EXCERPTED PASSAGE:
........
To test domain applicability, 53 kinase datasets that each have at least 500 active compounds were selected and each clustered into 10 series using the partitioning algorithm implemented in the Pipeline Pilot 8.0 (Accelrys) modeling collection with the Tanimoto distance function on ECFP4 fingerprints (the same as for the kinase models, see below); cluster centers were selected by maximum dissimilarity. For each kinase dataset 10 models were built, each using a different series as the (active) test set and the remaining 9 clusters combined as the (active) training set. Inactive test and training compounds were selected randomly for each model in the same ratio of active training to test compounds. This way 530 models were built. For each active test compound the Tanimoto similarity to the closest active training compound was calculated. ROC scores were computed for each model based on predictions of the test set to evaluate the performance of the models based on similarity of the test to the training set (details are provided in supporting table S6). In addition, for each active test set compound the predicted activity was recorded to evaluate true positive rate as a function of similarity to the closest training compound. In total 98,731 predictions were made across all 530 models.
To compare predicted kinase activity to the KINOMEScan profiling results we used the EstPGood output of the KA-PI classifiers, the estimated probability that the sample is in the active category based on an assumed normal distribution within the active and inactive categories.
Both k Nearest Neighbor (kNN) and Partial Least Square (PLS) regression was performed using the implementations of these machine learning procedures in the Pipeline Pilot modeling collection. PLS is a statistical method to build a (linear) model of the response variable as a function of (uncorrelated) linear combinations of the input descriptors (components); it is arguably one of the most traditional, yet widely used approaches to QSAR.29 In our PLS models, we restrict the number of components to 20. The kNN method is among the simplest in machine learning algorithms. In kNN regression, the response variable is computed as a weighted average of the value of the k nearest neighbors. Here we use 20 nearest neighbors and a dynamic smoothing factor (Gaussian weighting) of 0.5. For both PLS and kNN we performed a full 10-fold cross validation and computed R2 for the training data, q2 for cross validation, and RMSE for training and cross validation. We repeated the 10-fold full cross validation procedure 10 times with random split of the 10 sub-sets. The averaged results are reported in supporting table S2.
........
STATED GOAL A:
Reproduce the records from the line holding "The image size is (1000, 1000)." through the end of the records, inclusive, including the requests. Multiply every coordinate in the answers by 1.65, round to whole numbers with halves going up, and leave the pictures out.

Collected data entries
........
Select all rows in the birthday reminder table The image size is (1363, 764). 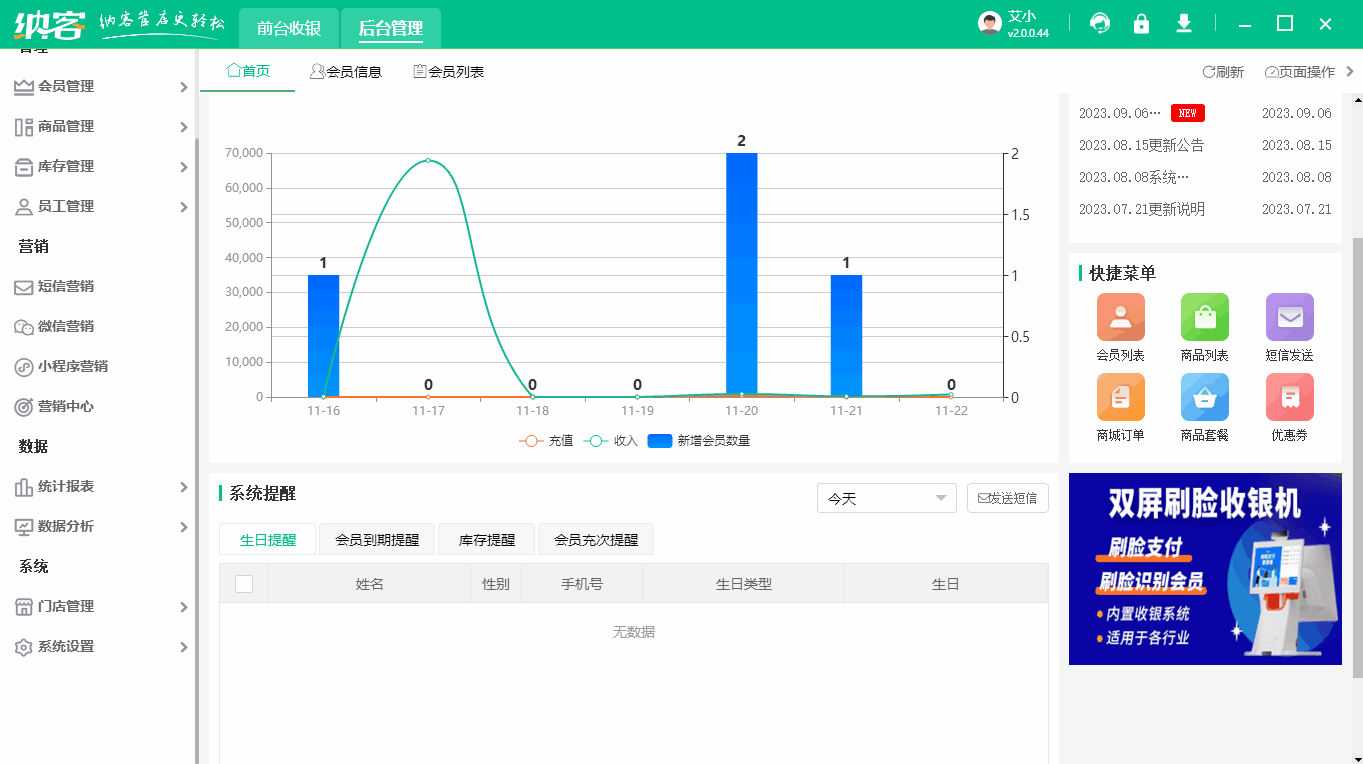243,583
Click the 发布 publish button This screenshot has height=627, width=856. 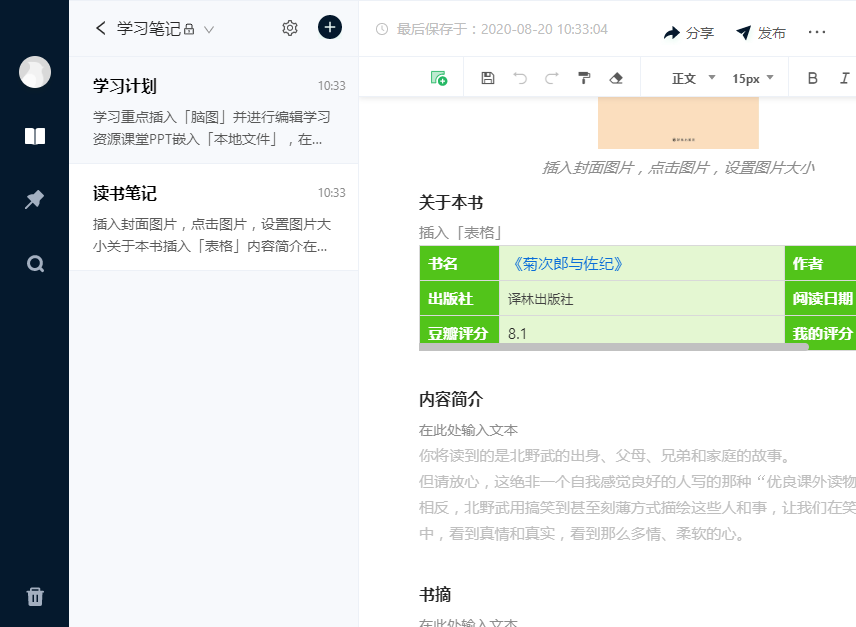click(761, 33)
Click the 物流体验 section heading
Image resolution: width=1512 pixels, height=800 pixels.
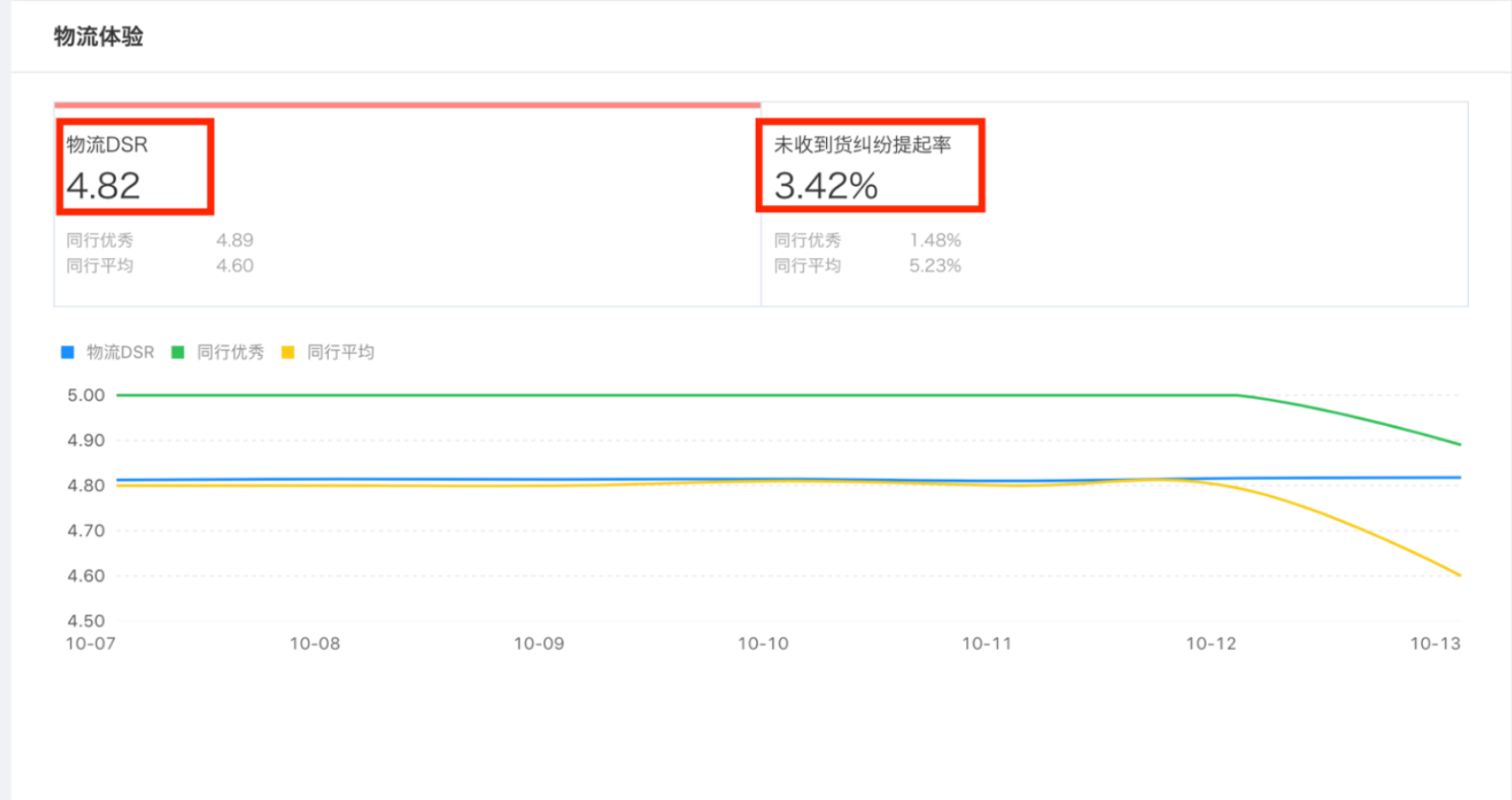[99, 37]
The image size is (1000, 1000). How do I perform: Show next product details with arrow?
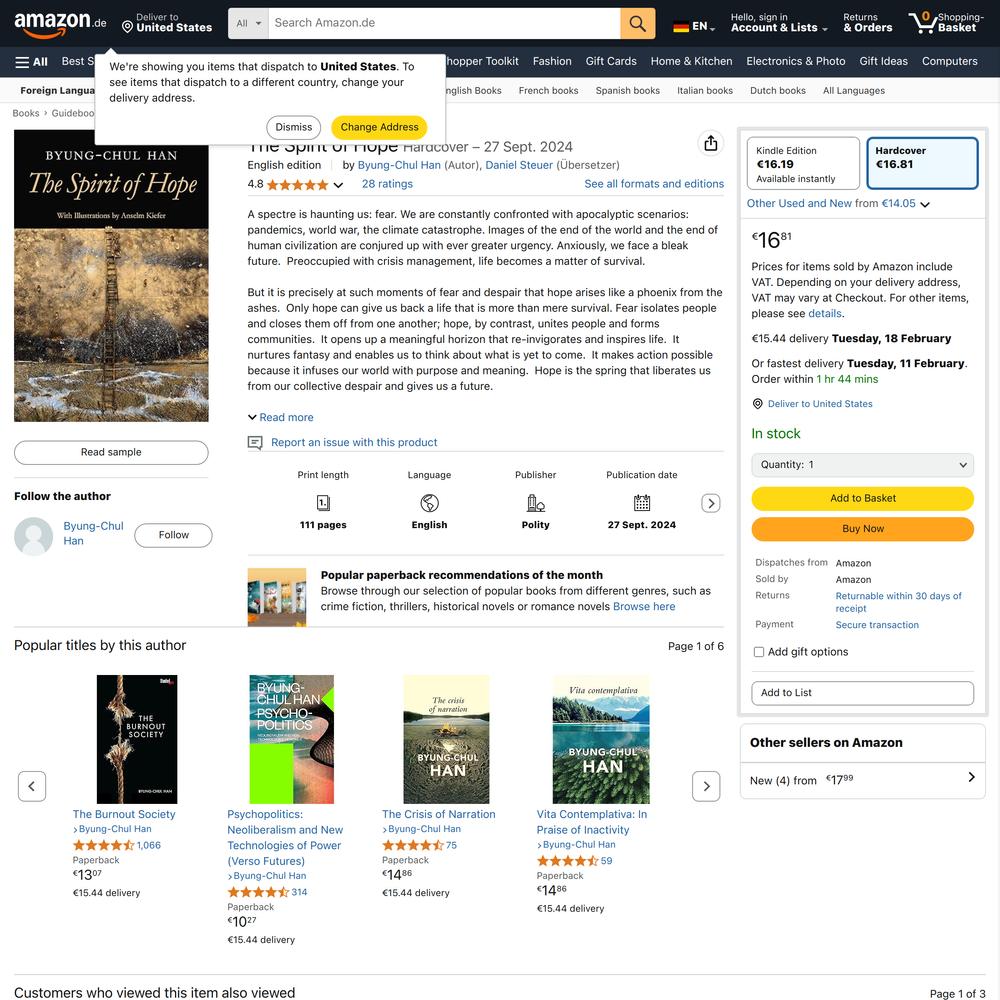[x=710, y=503]
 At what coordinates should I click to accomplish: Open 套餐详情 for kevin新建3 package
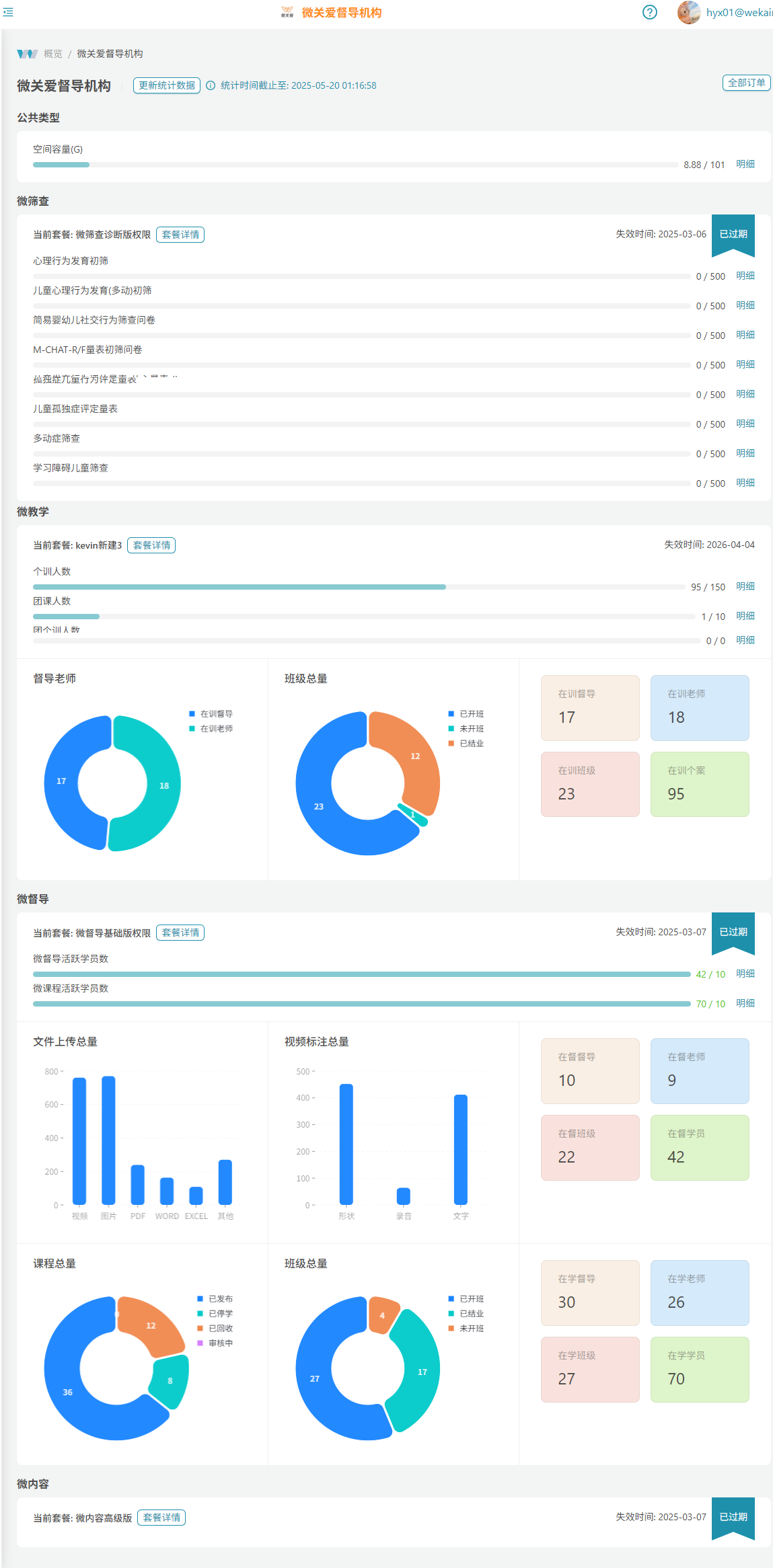[x=151, y=545]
........
STATED GOAL B:
Answer these questions about the kinase modeling passage:
(i) How many models were built across the 53 kinase datasets?
(ii) Which output of the KA-PI classifiers was compared to the KINOMEScan profiling results?
(iii) To how many components were the PLS models restricted?

ANSWER A:
The image size is (1000, 1000). How do I perform: Show next product details with arrow?
[x=1172, y=830]
 At what coordinates should I click to accomplish: Open 套餐详情 for kevin新建3 package
[x=249, y=899]

ANSWER B:
(i) 530
(ii) EstPGood
(iii) 20